Parts of the exercise.
A - Answer these questions using the Blenheim wine-tasting text, one line each:
(i) What is Blenheim known as?
(ii) Which company ran the self-directed cycle tour?
(iii) How many wineries are on the wine trail?
B - Rewrite the passage of the Blenheim wine-tasting text that begins at the words "We hopped onto" and stops after "rather not relive!", putting "ruts" in place of "potholes".
C - List every place name that appears in the Blenheim wine-tasting text.

Extracted text.
# # # #

Blenheim is known as the sunniest place in New Zealand (which is always good to hear), but we had decided to visit Blenheim for the wine. The Marlborough region in New Zealand produces some of the best wine in the world, and has always been my glass of choice back home – so we fully intended to taste as much of it as possible! Unfortunately, we had to hold off until our last day until I could finally taste again.
There are many ways to go wine tasting around the Marlborough region, but we opted for a self-directed cycle tour with a company called ‘Bike 2 Wine’. Typically, up until this point, there had only been glorious sunshine. But because we were cycling, it absolutely poured with rain. Regardless, off we went! We were determined!
We hopped onto our tandem bike and attempted to cycle off to the wineries. Let me just say that tandem bikes are a lot harder than they look. Bizarrely things got easier the more wine we sipped, though that was potentially because I started just pretending to pedal. There was also a serious incident surrounding potholes and puddles which I would rather not relive!
There are 36 wineries on the wine trail, and we managed to make it to 8 of these in a day. Each place was very unique in itself and we would have loved to have explored more of them, if only we had pedalled a little faster ;). Below is a little breakdown of the ones we did see (in order), I hope it’s a little helpful for anyone considering the tour.

# # # #

Raw data.
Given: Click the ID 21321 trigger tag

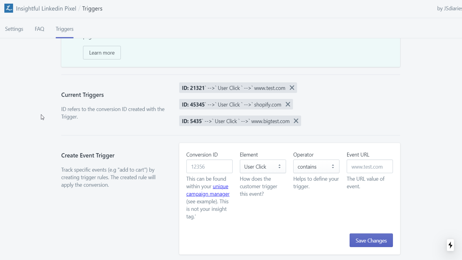Looking at the screenshot, I should click(234, 88).
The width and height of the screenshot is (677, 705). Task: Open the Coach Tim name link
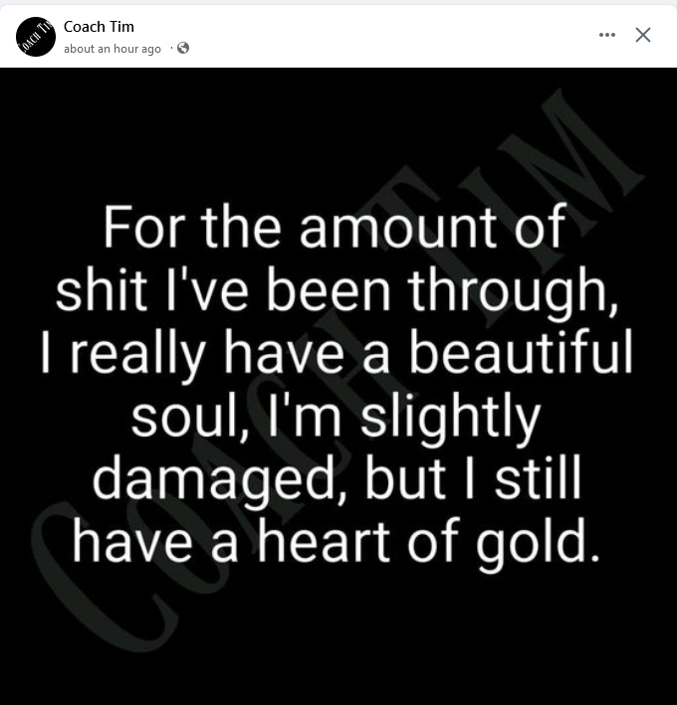[x=99, y=26]
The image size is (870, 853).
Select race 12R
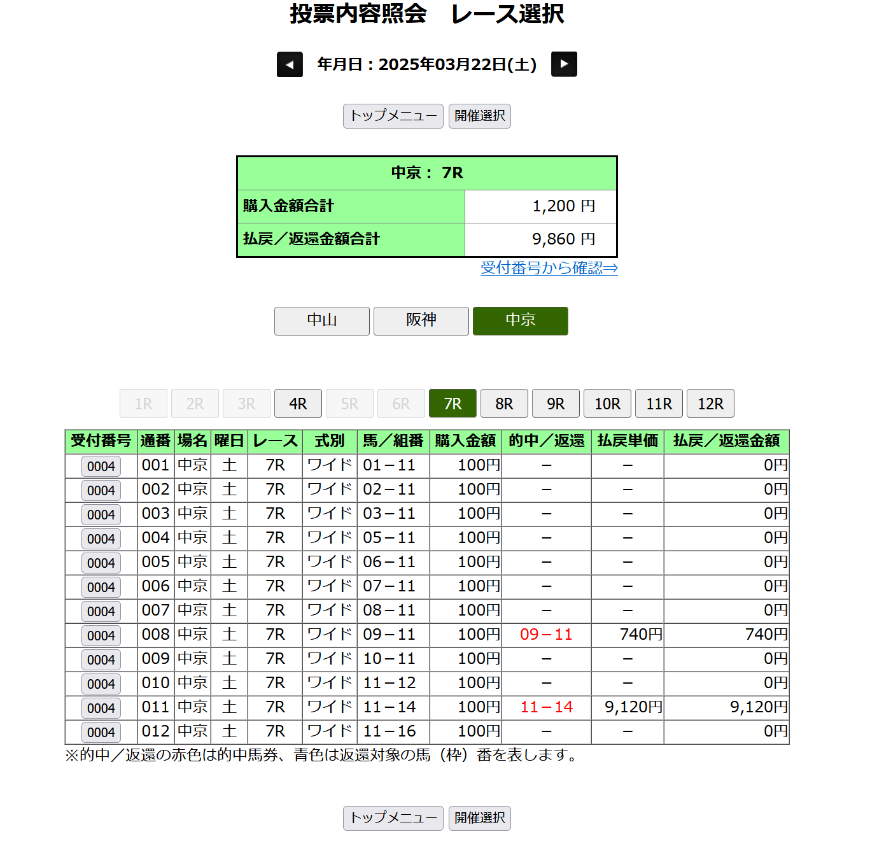point(710,404)
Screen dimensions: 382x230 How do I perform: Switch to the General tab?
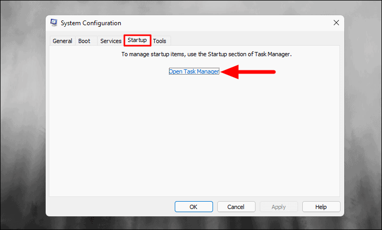(x=62, y=41)
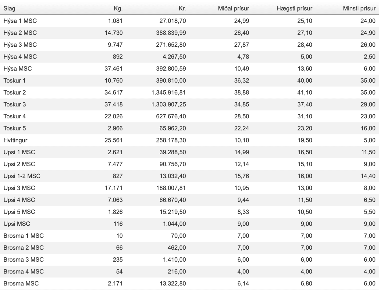Image resolution: width=384 pixels, height=290 pixels.
Task: Select the Upsi 3 MSC row label
Action: pyautogui.click(x=19, y=188)
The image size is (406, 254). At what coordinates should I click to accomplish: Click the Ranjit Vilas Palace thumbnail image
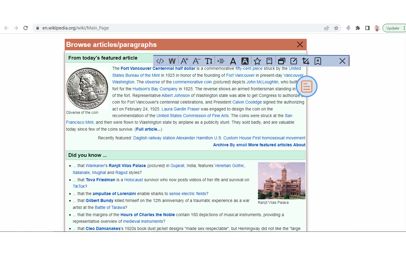[x=281, y=181]
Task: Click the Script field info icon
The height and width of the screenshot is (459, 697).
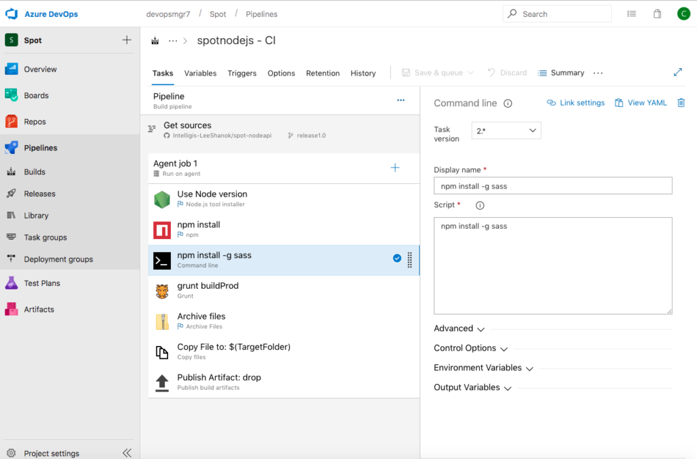Action: (480, 205)
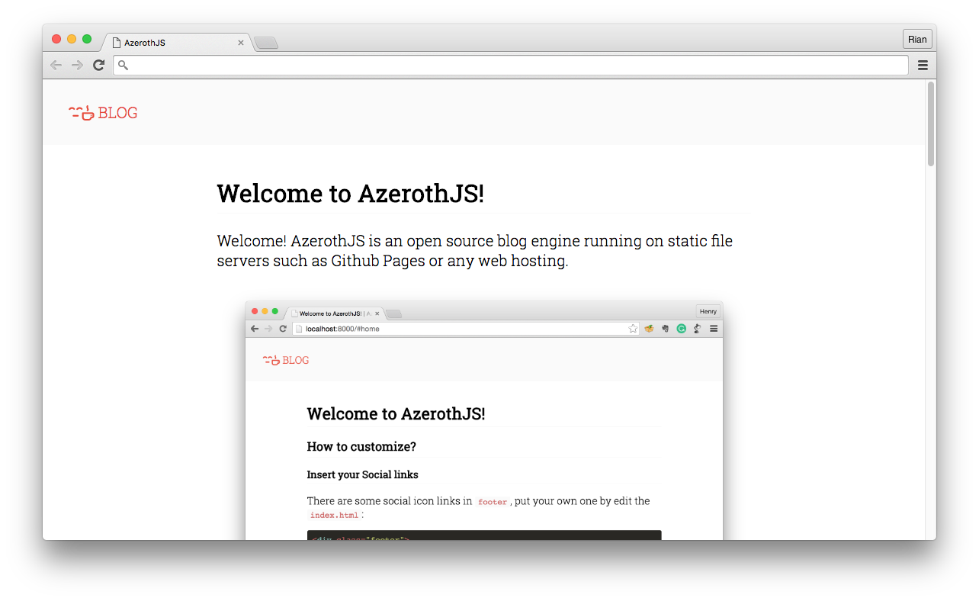Image resolution: width=979 pixels, height=601 pixels.
Task: Click the Henry profile button in the screenshot
Action: pos(708,310)
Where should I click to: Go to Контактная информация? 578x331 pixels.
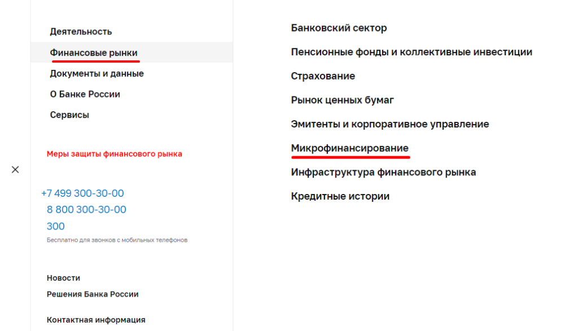[x=96, y=320]
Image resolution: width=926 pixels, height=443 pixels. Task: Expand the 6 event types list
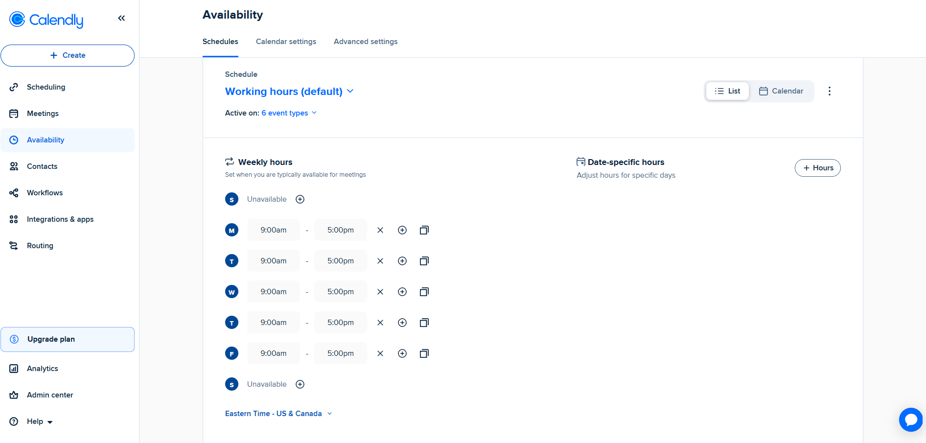click(x=289, y=113)
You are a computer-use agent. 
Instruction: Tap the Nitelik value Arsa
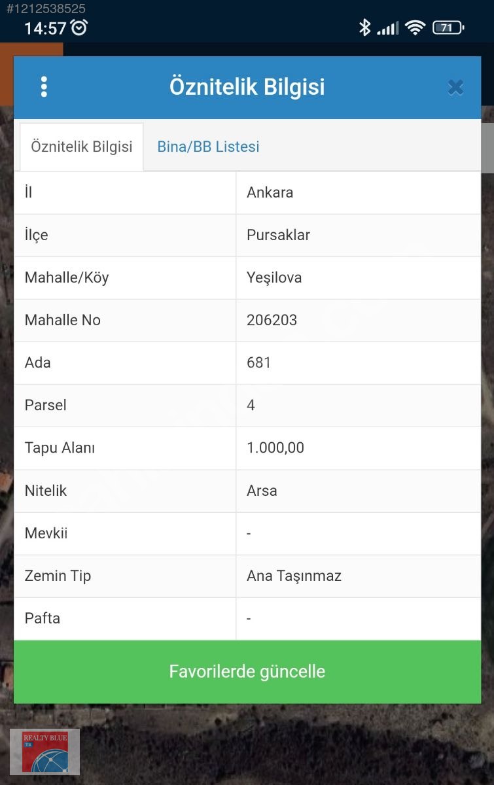tap(262, 491)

# # # #

Results by task.
A -
(i) The sunniest place in New Zealand
(ii) Bike 2 Wine
(iii) 36

B -
We hopped onto our tandem bike and attempted to cycle off to the wineries. Let me just say that tandem bikes are a lot harder than they look. Bizarrely things got easier the more wine we sipped, though that was potentially because I started just pretending to pedal. There was also a serious incident surrounding ruts and puddles which I would rather not relive!

C -
Blenheim
New Zealand
Marlborough